Return the data lines from the one containing "Image resolution: width=831" up to and including the one containing "Image resolution: width=1257", word for word and with nothing else.
::::::
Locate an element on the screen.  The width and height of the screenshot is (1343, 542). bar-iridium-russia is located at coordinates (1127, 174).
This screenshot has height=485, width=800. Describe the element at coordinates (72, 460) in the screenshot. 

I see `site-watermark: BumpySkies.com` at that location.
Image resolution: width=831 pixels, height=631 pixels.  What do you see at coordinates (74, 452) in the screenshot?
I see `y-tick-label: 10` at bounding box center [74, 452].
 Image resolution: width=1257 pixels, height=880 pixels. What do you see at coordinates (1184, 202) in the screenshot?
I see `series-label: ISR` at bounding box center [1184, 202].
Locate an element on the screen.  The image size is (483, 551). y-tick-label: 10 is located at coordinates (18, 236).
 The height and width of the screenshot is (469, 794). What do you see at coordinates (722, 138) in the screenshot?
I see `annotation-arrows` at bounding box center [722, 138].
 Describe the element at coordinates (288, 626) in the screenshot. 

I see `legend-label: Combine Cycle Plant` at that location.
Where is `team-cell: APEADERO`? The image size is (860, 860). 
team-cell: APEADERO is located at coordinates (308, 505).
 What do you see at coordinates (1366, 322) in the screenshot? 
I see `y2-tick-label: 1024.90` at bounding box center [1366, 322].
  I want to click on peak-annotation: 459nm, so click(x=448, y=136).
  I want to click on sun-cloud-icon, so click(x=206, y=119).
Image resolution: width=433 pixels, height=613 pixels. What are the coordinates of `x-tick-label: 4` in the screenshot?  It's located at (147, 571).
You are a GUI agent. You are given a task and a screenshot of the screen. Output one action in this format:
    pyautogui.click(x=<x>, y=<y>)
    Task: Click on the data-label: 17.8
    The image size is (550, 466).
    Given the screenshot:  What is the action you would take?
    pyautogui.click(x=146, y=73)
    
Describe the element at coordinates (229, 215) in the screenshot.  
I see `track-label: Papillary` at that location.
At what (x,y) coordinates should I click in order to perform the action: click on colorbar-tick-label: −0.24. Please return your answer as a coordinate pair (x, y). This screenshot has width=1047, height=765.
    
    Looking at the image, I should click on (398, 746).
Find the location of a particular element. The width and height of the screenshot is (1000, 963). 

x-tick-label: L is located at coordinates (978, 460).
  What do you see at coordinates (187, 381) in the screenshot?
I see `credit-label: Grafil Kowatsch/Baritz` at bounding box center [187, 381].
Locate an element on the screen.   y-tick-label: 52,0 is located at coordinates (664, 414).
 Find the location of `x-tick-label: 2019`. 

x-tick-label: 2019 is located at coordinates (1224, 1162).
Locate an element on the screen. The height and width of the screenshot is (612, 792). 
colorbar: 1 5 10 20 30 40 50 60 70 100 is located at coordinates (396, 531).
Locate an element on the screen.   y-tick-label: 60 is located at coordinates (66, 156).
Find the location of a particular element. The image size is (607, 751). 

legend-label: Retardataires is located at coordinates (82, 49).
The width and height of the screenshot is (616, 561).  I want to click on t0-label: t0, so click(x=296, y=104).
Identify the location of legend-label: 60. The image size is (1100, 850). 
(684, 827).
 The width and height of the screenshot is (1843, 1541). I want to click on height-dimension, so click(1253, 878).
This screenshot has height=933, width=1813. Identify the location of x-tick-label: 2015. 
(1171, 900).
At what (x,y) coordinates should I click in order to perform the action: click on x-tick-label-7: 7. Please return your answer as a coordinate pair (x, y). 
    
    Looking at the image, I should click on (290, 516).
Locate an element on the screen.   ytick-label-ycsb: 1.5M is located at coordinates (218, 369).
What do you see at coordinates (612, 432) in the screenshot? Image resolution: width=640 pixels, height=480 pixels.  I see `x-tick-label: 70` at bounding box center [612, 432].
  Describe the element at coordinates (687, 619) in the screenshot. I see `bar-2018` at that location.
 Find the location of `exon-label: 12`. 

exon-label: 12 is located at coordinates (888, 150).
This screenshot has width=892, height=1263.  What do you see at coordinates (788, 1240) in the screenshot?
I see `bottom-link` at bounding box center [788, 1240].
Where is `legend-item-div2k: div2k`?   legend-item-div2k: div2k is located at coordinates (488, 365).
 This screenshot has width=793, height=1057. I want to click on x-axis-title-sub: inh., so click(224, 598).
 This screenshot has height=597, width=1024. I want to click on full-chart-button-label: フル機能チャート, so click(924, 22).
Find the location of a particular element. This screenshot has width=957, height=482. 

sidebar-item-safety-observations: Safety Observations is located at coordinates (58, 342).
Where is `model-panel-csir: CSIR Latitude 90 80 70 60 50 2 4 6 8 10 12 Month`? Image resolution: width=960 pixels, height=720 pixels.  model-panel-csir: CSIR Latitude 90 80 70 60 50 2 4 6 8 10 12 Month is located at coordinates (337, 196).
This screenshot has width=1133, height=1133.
::::::
*RESPONSE AREA*:
Image resolution: width=831 pixels, height=631 pixels.  What do you see at coordinates (74, 452) in the screenshot?
I see `y-tick-label: 10` at bounding box center [74, 452].
 Image resolution: width=1257 pixels, height=880 pixels. What do you see at coordinates (1184, 202) in the screenshot?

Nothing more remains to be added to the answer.